Mahasiswa KKN IAIKU Blora Siap Ekspor Misi Islam Moderat ke Malaysia

oleh

BLORA – Citra Kuliah Kerja Nyata (KKN) yang biasanya hanya berfokus di wilayah pedesaan pelosok berhasil didobrak oleh Institut Agama Islam Khozinatul Ulum (IAIKU) Blora. Pada tahun ini, kampus lokal tersebut resmi menerjunkan puluhan mahasiswanya untuk menjalankan misi pengabdian masyarakat tingkat internasional di Malaysia.

Rektor IAIKU Blora, KH. Ahmad Zaki Fuad, menjelaskan bahwa sebanyak 24 mahasiswa terpilih dan enam dosen pembimbing akan bertolak ke Negeri Jiran. Mereka dijadwalkan menetap selama 25 hari di Universitas Pendidikan Sultan Idris Malaysia untuk melakukan kolaborasi riset dan pertukaran budaya.

“Fokus kami tidak hanya pengabdian masyarakat biasa. Kami ingin mahasiswa meningkatkan keterampilan komunikasi internasional, melakukan sharing penelitian, sekaligus mengenalkan wajah Islam moderat khas Indonesia di sana,” ujar Ahmad Zaki saat acara pelepasan di Pendopo Rumah Dinas Bupati Blora, Senin (6/7/2026).

Baca Juga :  Bupati Dukung Polres Blora Usut Tuntas Kasus “Pelecehan Seksual Difabel"

Bentuk “Global Mindset” Anak Muda Daerah

Langkah progresif ini mendapat apresiasi tinggi dari Bupati Blora, Arief Rohman.

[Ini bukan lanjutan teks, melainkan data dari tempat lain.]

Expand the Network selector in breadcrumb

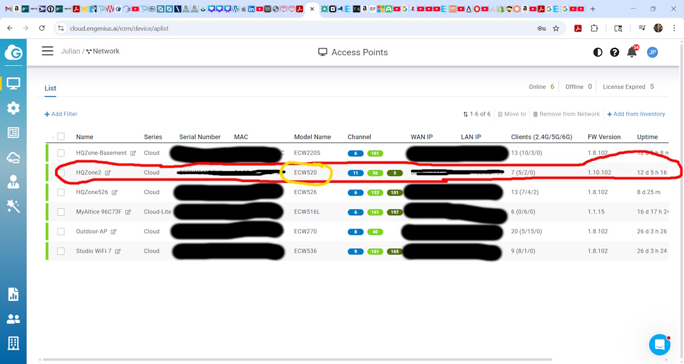tap(103, 51)
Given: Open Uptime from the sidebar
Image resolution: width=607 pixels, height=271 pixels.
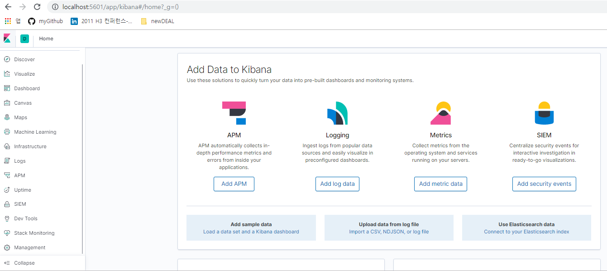Looking at the screenshot, I should (22, 190).
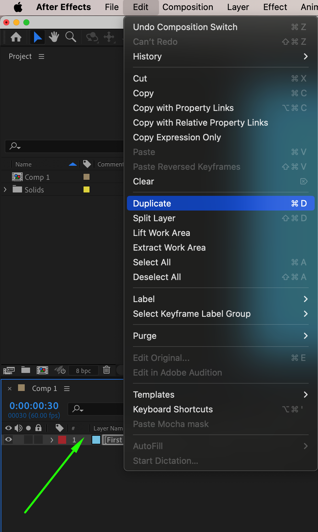Open the Composition menu
Viewport: 318px width, 532px height.
click(188, 7)
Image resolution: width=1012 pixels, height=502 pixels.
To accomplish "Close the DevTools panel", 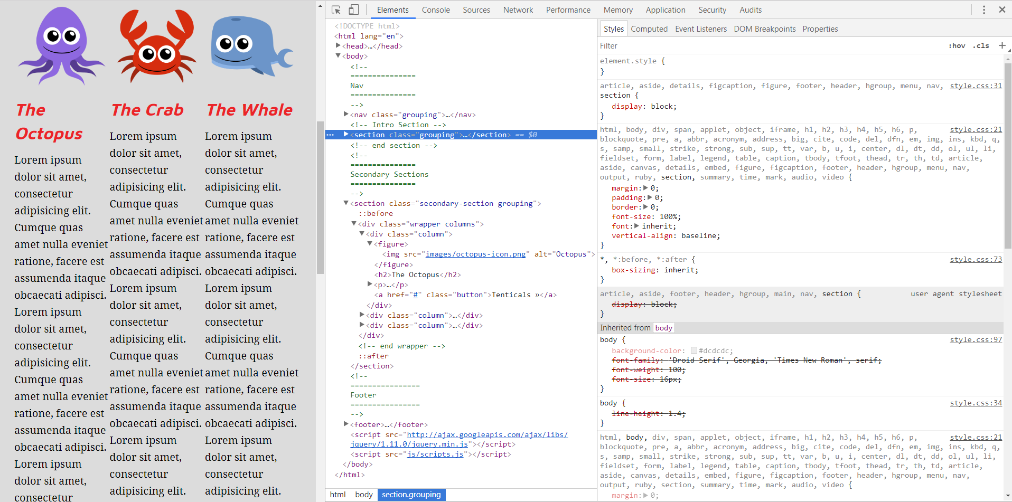I will 1002,10.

Menurutnya, program KKN luar negeri yang sudah memasuki jilid kedua ini menjadi bukti nyata bahwa institusi pendidikan di Blora mampu menjawab tantangan zaman yang semakin kompetitif.

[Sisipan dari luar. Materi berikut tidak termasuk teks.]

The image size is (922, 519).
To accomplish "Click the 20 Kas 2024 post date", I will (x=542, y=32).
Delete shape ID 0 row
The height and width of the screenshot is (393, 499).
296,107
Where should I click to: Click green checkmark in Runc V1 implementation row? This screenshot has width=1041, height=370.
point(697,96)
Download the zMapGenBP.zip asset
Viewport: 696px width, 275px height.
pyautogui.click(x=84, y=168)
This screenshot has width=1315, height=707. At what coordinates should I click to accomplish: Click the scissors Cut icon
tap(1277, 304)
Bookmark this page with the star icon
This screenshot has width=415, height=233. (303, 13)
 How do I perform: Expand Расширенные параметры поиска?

Gus Arief, sapaan akrab Bupati, berpesan agar para mahasiswa mampu menjaga nama baik daerah dan bertindak sebagai agen intelektual yang adaptif. Ia berharap para peserta bisa membawa pulang ilmu tata kelola komunitas yang baik untuk diterapkan di Blora.

“Kalian mengemban misi penting sebagai duta budaya. Serap aspek positif di sana dan formulasikan pemikiran kritis tersebut untuk membentuk global mindset yang tetap berakar pada kearifan lokal,” tegas Bupati Blora.

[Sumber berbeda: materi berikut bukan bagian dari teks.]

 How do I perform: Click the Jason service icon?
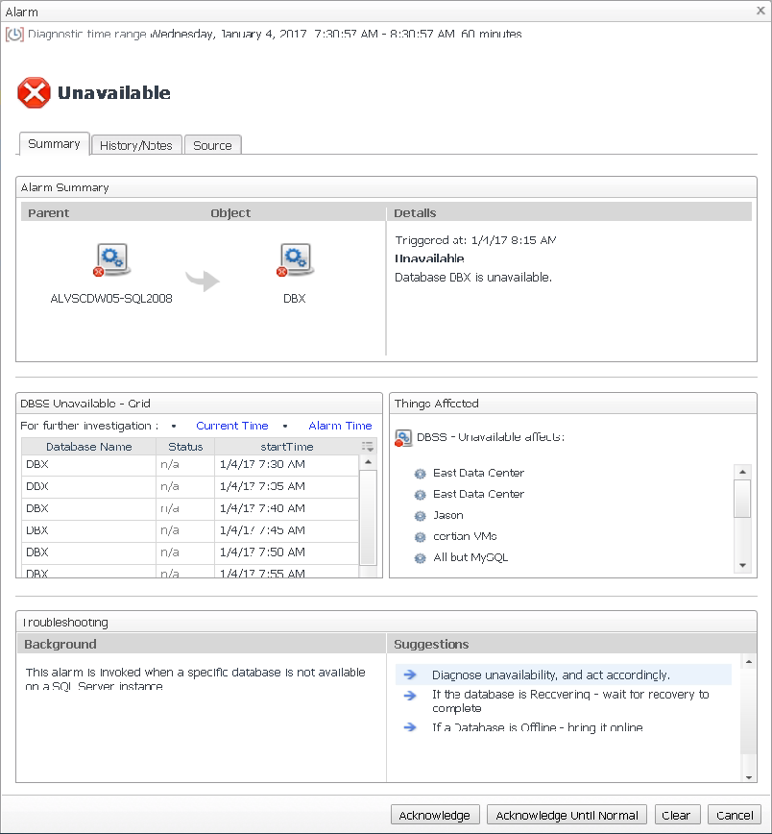(420, 516)
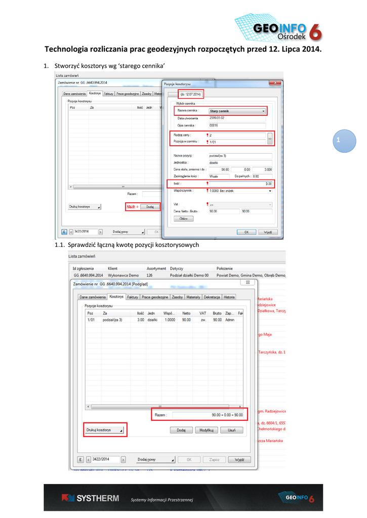The height and width of the screenshot is (518, 367).
Task: Click into the Ilość input field
Action: point(241,184)
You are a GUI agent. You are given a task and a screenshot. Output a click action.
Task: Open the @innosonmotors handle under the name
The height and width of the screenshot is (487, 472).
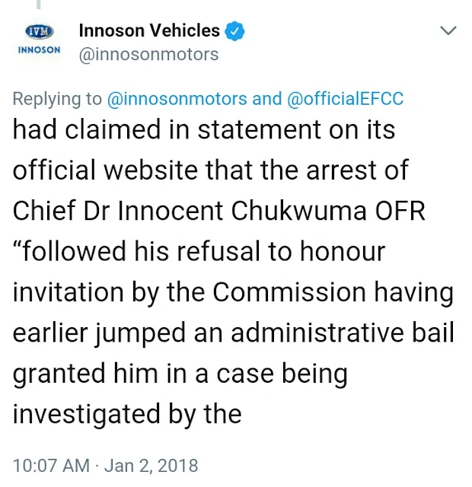click(149, 55)
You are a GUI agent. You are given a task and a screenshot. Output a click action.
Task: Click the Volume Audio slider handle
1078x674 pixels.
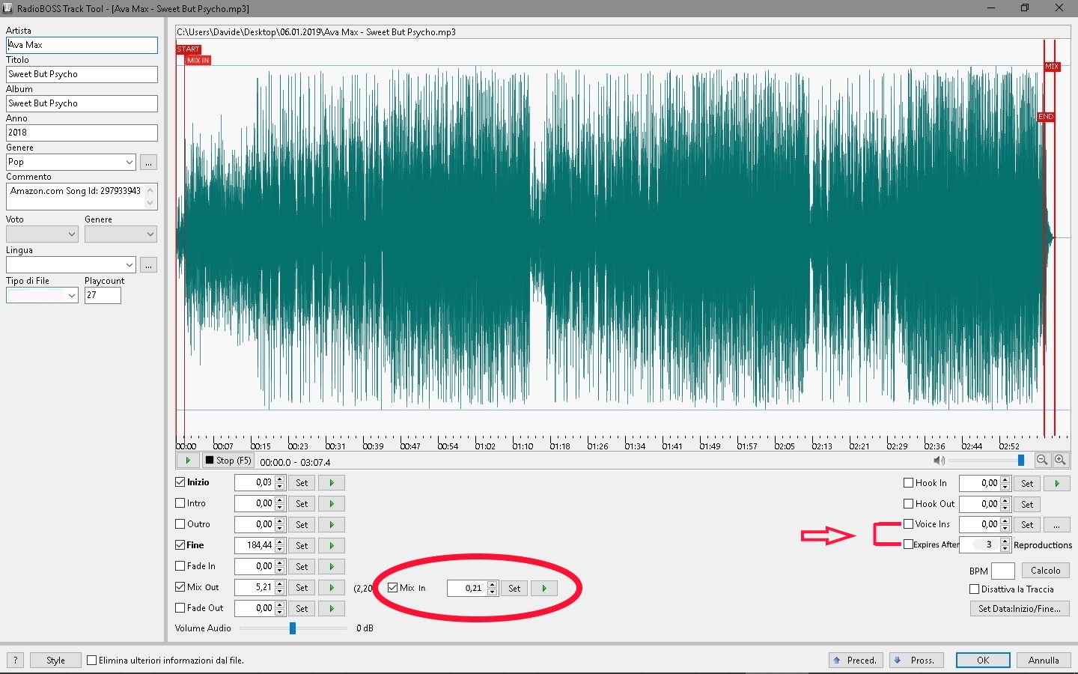point(293,628)
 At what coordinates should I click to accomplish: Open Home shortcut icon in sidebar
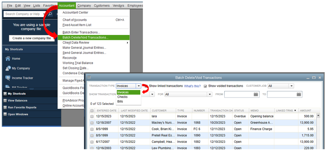[8, 59]
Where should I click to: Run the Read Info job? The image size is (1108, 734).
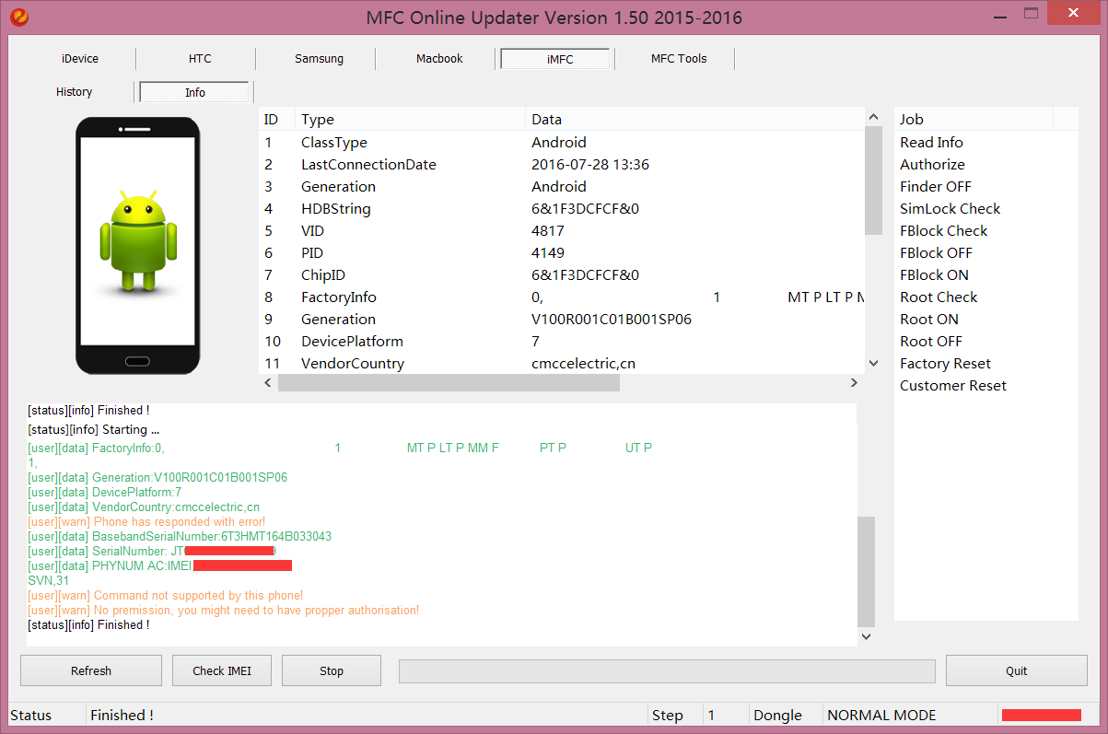931,143
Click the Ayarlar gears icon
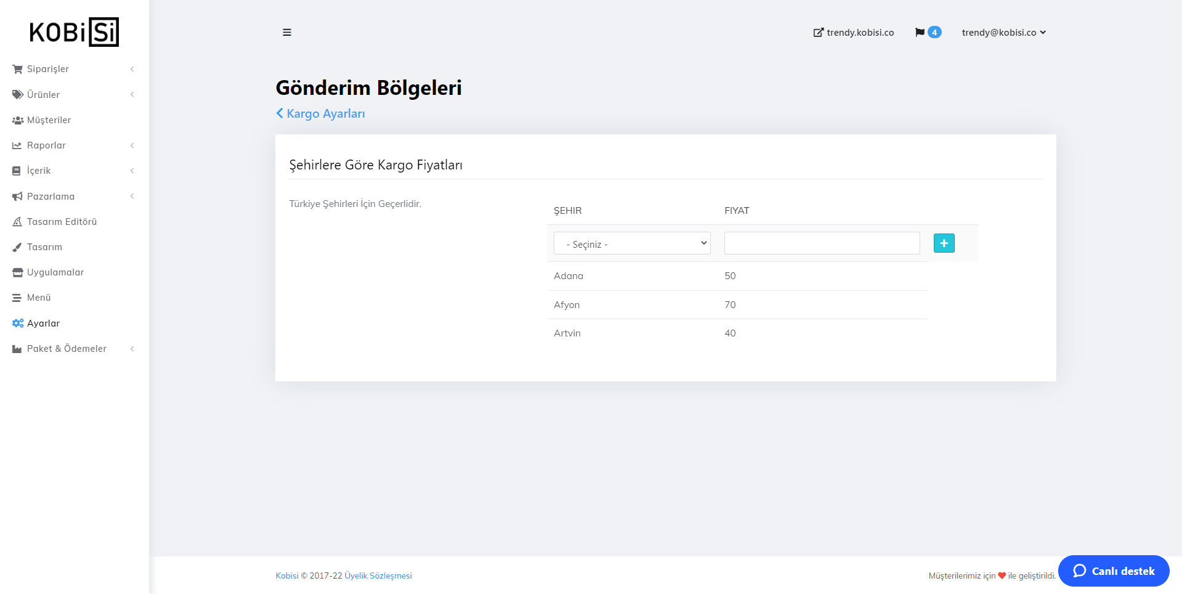Image resolution: width=1182 pixels, height=594 pixels. pos(17,323)
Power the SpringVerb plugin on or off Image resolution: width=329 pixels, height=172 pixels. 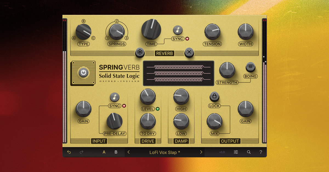point(83,73)
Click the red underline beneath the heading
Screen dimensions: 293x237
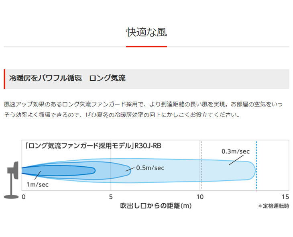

Sementara itu, pihak kampus juga tidak melupakan kontribusi untuk daerah sendiri. Selain mengirim delegasi ke luar negeri, IAIKU Blora turut menerjunkan 261 mahasiswa KKN reguler untuk membantu program pemetaan anak putus sekolah di empat kecamatan di Blora. Guna menjamin keselamatan selama bertugas, seluruh mahasiswa KKN baik domestik maupun internasional telah dilindungi oleh fasilitas BPJS Ketenagakerjaan.